§ ASSIGNMENT
Return exactly the lines that run from the one containing "Expand the Links panel" to the end of the entries, with both ends included.

Collected data
╭──

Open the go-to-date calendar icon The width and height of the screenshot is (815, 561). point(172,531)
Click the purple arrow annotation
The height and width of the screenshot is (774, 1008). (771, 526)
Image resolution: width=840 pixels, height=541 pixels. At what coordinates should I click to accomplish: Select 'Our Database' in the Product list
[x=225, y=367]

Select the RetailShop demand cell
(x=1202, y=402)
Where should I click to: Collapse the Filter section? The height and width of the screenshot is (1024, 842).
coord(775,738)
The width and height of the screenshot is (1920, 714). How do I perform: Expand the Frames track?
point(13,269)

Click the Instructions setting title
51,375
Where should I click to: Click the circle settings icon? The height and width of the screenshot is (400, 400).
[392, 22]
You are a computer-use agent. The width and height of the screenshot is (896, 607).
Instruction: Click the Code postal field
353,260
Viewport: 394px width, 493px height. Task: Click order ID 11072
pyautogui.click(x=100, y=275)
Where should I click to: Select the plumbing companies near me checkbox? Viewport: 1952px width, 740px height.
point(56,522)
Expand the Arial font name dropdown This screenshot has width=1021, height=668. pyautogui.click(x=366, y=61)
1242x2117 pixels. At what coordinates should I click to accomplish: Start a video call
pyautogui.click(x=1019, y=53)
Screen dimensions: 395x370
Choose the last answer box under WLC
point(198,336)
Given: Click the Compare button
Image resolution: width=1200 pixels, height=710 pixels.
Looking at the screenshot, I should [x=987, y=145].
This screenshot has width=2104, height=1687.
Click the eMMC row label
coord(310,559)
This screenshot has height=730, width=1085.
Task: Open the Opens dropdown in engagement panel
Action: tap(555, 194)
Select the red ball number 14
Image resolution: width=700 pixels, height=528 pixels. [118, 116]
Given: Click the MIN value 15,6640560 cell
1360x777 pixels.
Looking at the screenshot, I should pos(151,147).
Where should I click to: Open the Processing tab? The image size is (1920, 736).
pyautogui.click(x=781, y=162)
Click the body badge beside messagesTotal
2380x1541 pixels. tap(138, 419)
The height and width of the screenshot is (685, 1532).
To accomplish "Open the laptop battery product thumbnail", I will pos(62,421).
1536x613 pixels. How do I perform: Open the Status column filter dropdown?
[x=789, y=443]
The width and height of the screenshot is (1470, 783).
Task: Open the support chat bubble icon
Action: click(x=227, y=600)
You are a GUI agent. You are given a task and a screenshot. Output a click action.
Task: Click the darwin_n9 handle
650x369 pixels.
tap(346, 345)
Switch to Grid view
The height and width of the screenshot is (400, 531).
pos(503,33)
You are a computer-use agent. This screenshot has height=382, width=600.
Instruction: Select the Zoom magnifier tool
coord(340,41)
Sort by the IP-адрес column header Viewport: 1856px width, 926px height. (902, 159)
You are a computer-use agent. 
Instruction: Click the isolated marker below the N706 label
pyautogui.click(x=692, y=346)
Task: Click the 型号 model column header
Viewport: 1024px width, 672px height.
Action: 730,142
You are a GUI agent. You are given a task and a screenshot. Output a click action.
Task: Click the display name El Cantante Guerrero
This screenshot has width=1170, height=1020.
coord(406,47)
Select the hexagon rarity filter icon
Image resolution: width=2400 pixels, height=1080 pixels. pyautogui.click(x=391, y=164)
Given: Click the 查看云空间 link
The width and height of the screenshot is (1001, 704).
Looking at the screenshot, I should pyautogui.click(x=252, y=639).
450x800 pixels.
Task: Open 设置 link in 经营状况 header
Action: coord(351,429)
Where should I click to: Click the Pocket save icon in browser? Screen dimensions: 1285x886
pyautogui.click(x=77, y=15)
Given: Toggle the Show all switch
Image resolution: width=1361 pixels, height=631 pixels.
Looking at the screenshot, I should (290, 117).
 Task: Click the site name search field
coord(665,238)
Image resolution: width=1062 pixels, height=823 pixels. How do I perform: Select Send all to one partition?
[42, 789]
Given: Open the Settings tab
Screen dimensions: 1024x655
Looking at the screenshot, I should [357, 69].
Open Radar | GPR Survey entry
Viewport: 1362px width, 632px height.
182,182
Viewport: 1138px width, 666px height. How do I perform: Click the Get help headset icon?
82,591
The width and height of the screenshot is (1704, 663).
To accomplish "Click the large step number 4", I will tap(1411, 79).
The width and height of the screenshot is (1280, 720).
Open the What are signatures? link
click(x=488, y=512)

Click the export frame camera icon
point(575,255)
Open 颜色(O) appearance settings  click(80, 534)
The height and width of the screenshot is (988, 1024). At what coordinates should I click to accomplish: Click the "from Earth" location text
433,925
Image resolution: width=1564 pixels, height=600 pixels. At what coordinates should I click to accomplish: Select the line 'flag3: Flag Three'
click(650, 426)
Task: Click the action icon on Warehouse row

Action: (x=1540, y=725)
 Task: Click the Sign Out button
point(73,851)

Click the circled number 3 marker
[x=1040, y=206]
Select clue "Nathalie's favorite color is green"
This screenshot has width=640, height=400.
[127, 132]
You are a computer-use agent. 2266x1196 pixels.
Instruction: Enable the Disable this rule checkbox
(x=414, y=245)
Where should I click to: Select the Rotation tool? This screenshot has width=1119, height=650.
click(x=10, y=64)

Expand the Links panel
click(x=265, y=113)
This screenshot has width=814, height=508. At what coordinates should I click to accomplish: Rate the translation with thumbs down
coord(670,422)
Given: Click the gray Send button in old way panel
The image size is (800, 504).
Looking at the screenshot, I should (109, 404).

╰──

§ RESULT FOR THIS EXERCISE
Expand the Links panel
click(x=265, y=113)
This screenshot has width=814, height=508. At what coordinates should I click to accomplish: Rate the translation with thumbs down
coord(670,422)
Given: Click the gray Send button in old way panel
The image size is (800, 504).
Looking at the screenshot, I should (109, 404).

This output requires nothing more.